* Action item: Each line from the one containing "Task: Click the AIDA64 refresh icon" through the last line of the records is to be repeated exactly, with all pictures left out.

* Data supplied:
+--

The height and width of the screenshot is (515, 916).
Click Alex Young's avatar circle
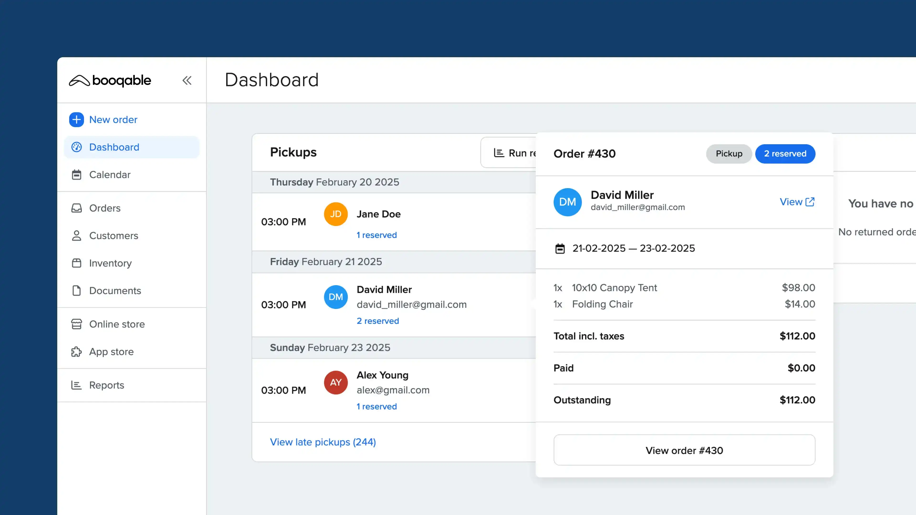click(335, 382)
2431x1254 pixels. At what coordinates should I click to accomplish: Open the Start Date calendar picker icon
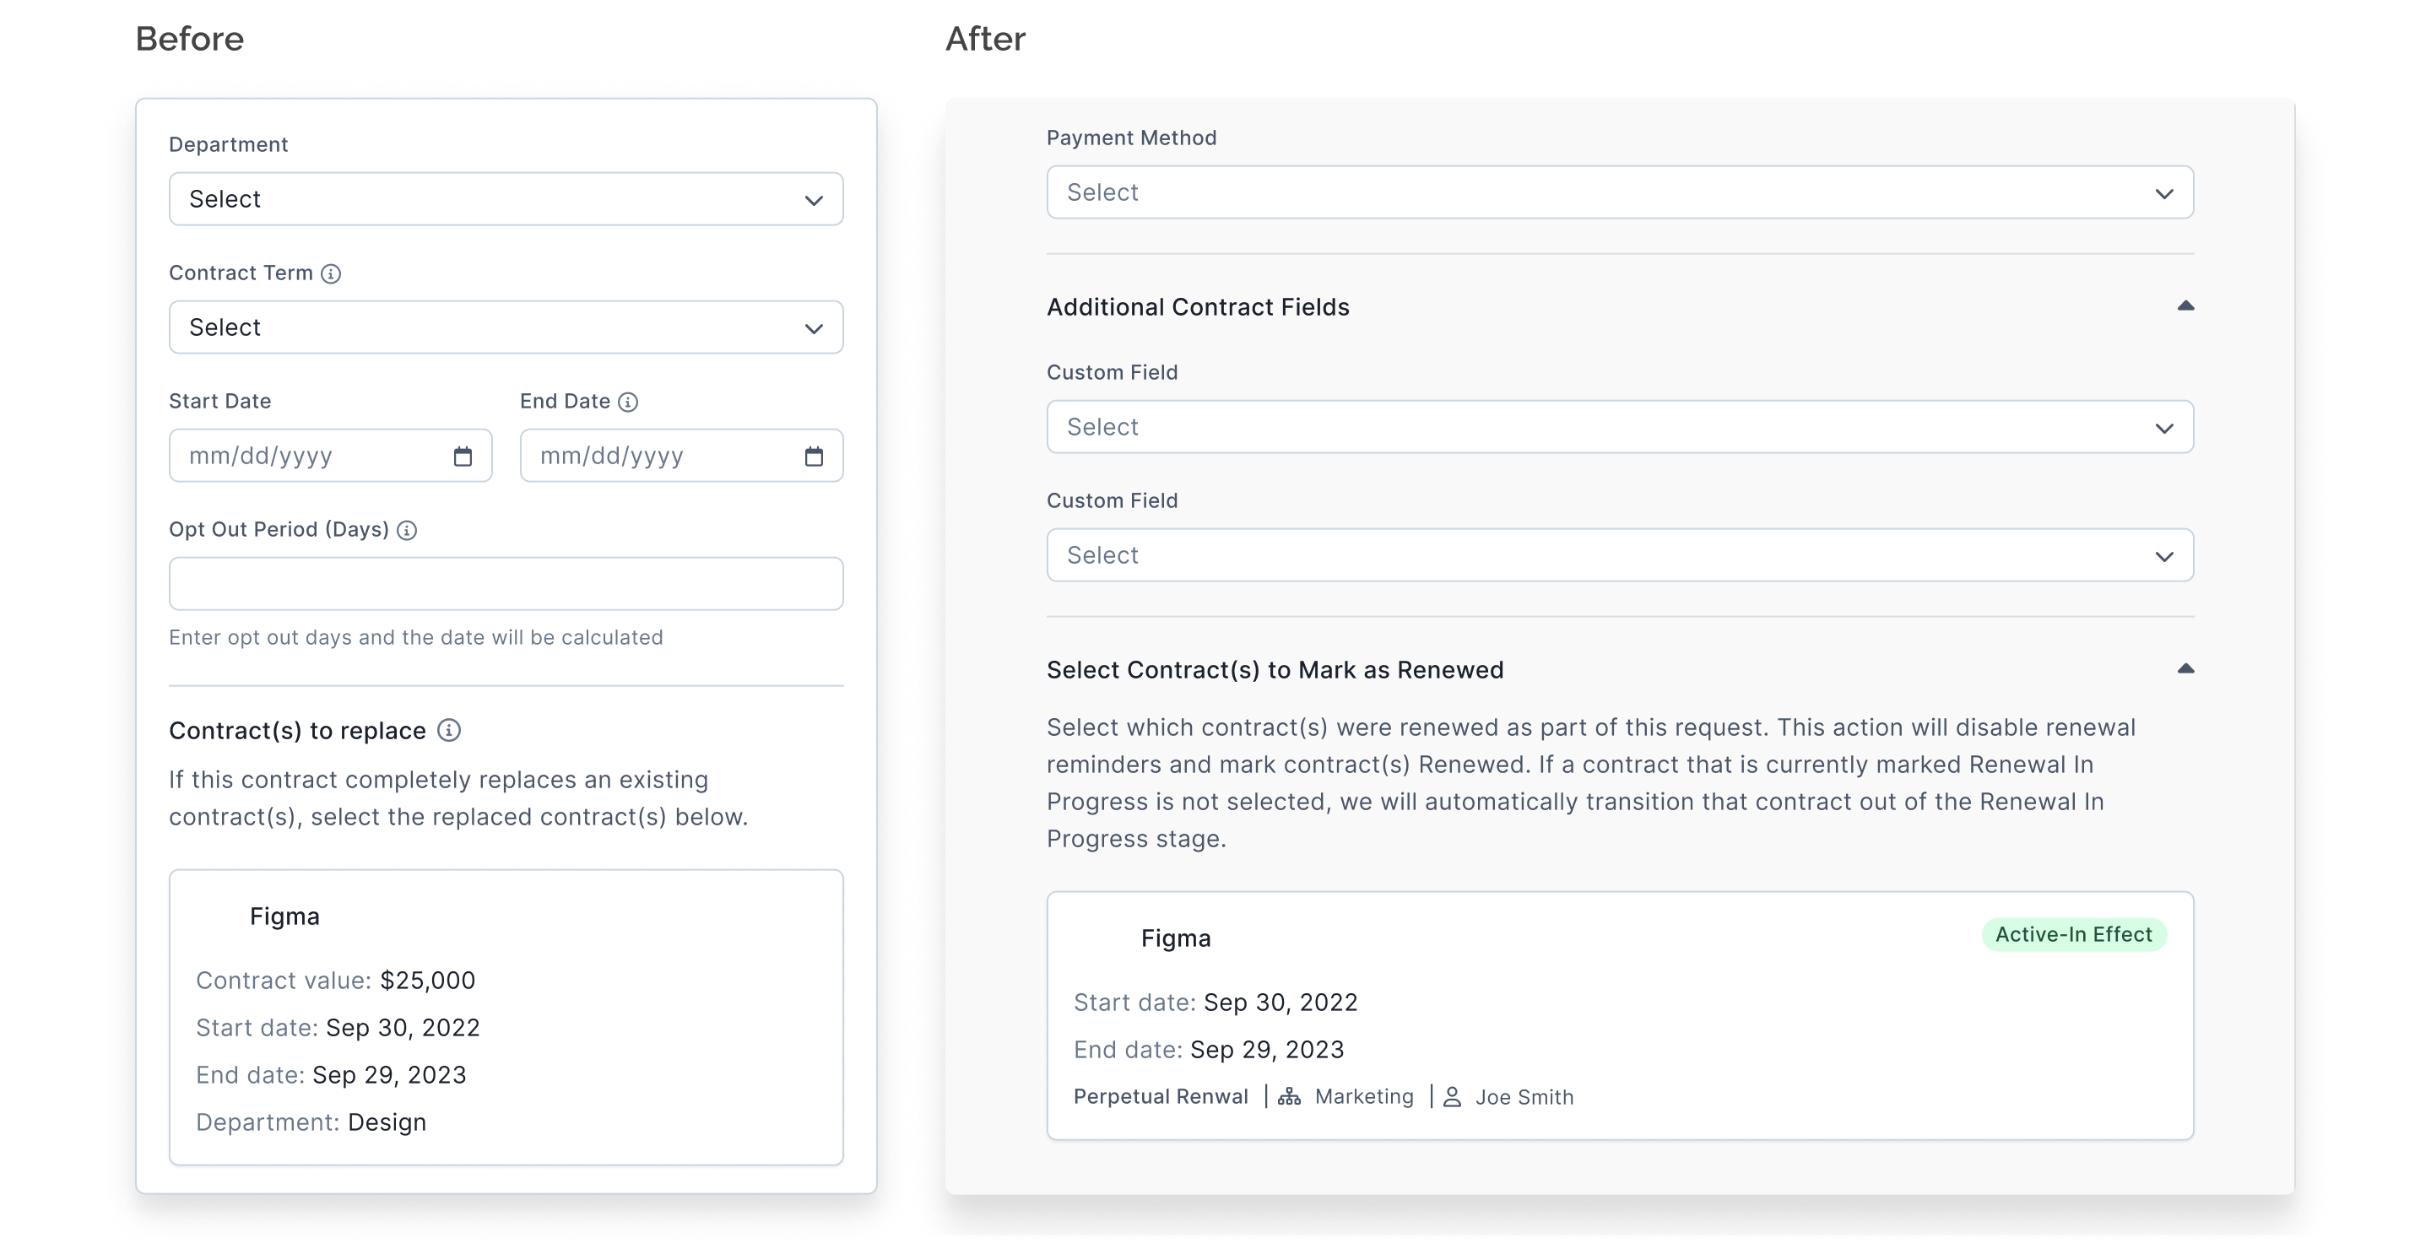tap(463, 456)
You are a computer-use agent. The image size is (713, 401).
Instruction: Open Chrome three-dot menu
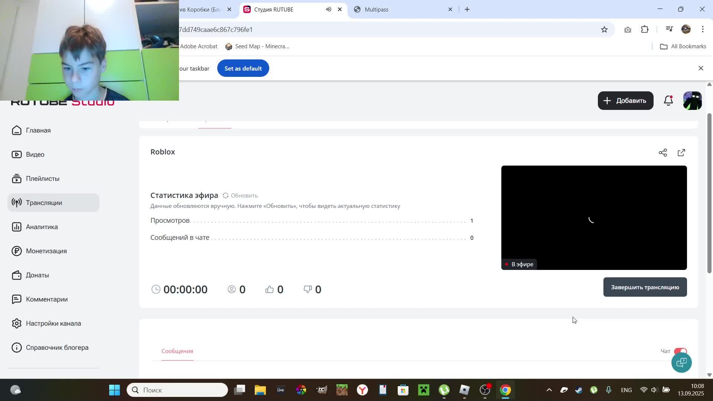coord(703,30)
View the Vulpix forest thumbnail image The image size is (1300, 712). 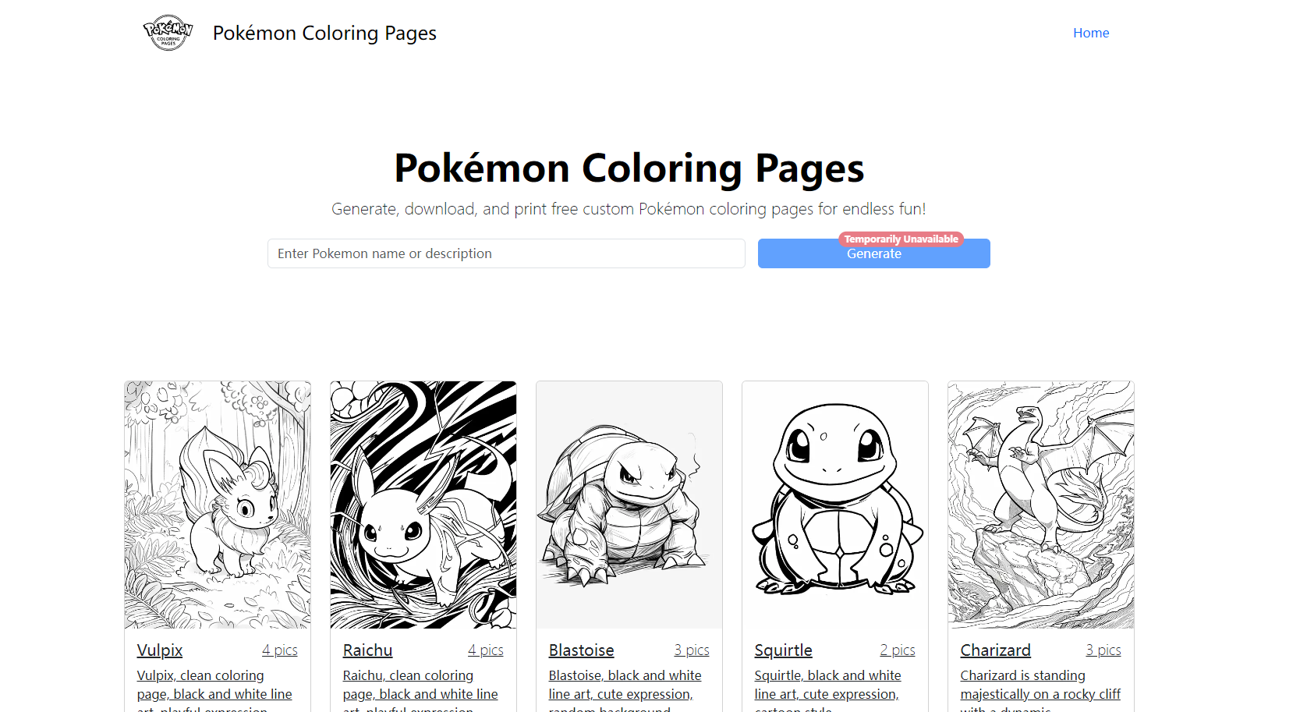click(x=217, y=504)
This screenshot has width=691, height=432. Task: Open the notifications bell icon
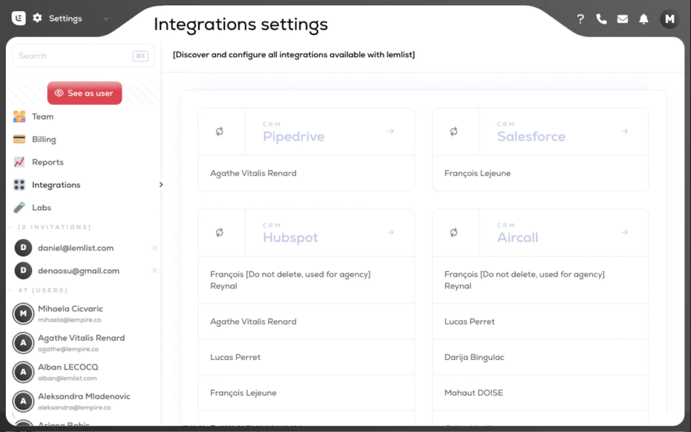point(644,19)
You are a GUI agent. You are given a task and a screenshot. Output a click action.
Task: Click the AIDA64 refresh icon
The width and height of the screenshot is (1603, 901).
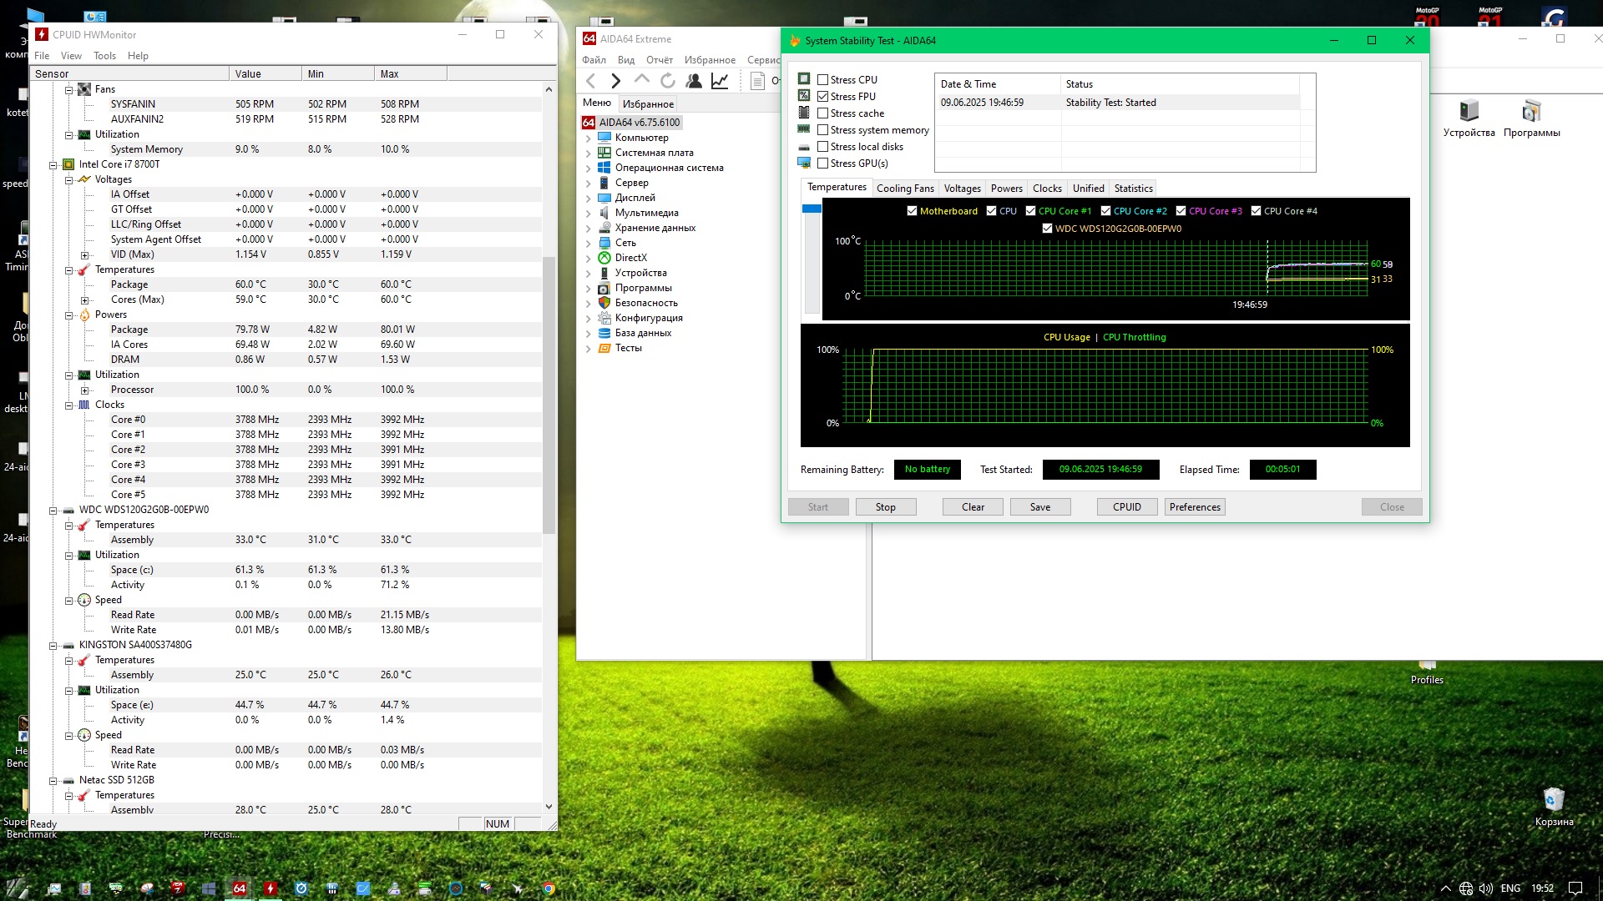[668, 81]
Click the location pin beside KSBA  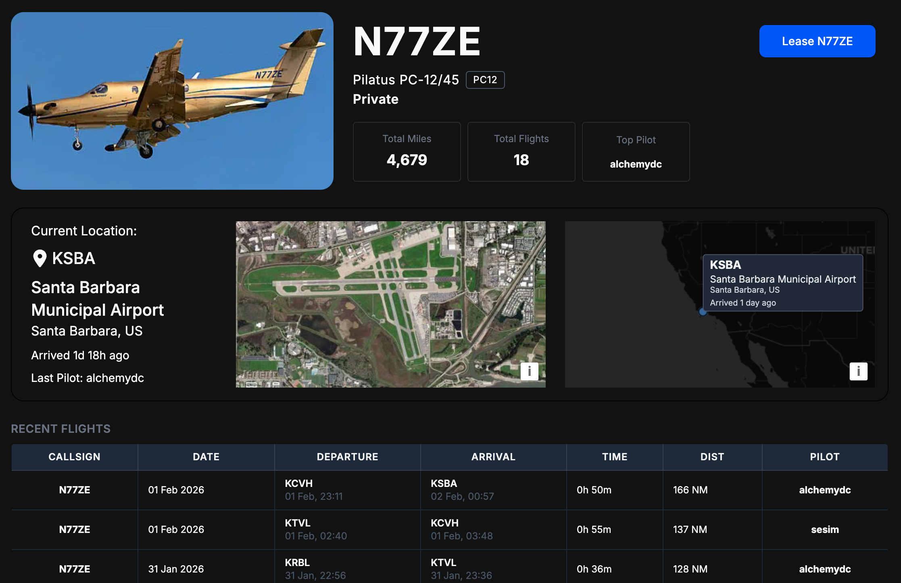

+--

* Written solution:
Task: Click the AIDA64 refresh icon
The width and height of the screenshot is (1603, 901).
[668, 81]
Click the location pin beside KSBA  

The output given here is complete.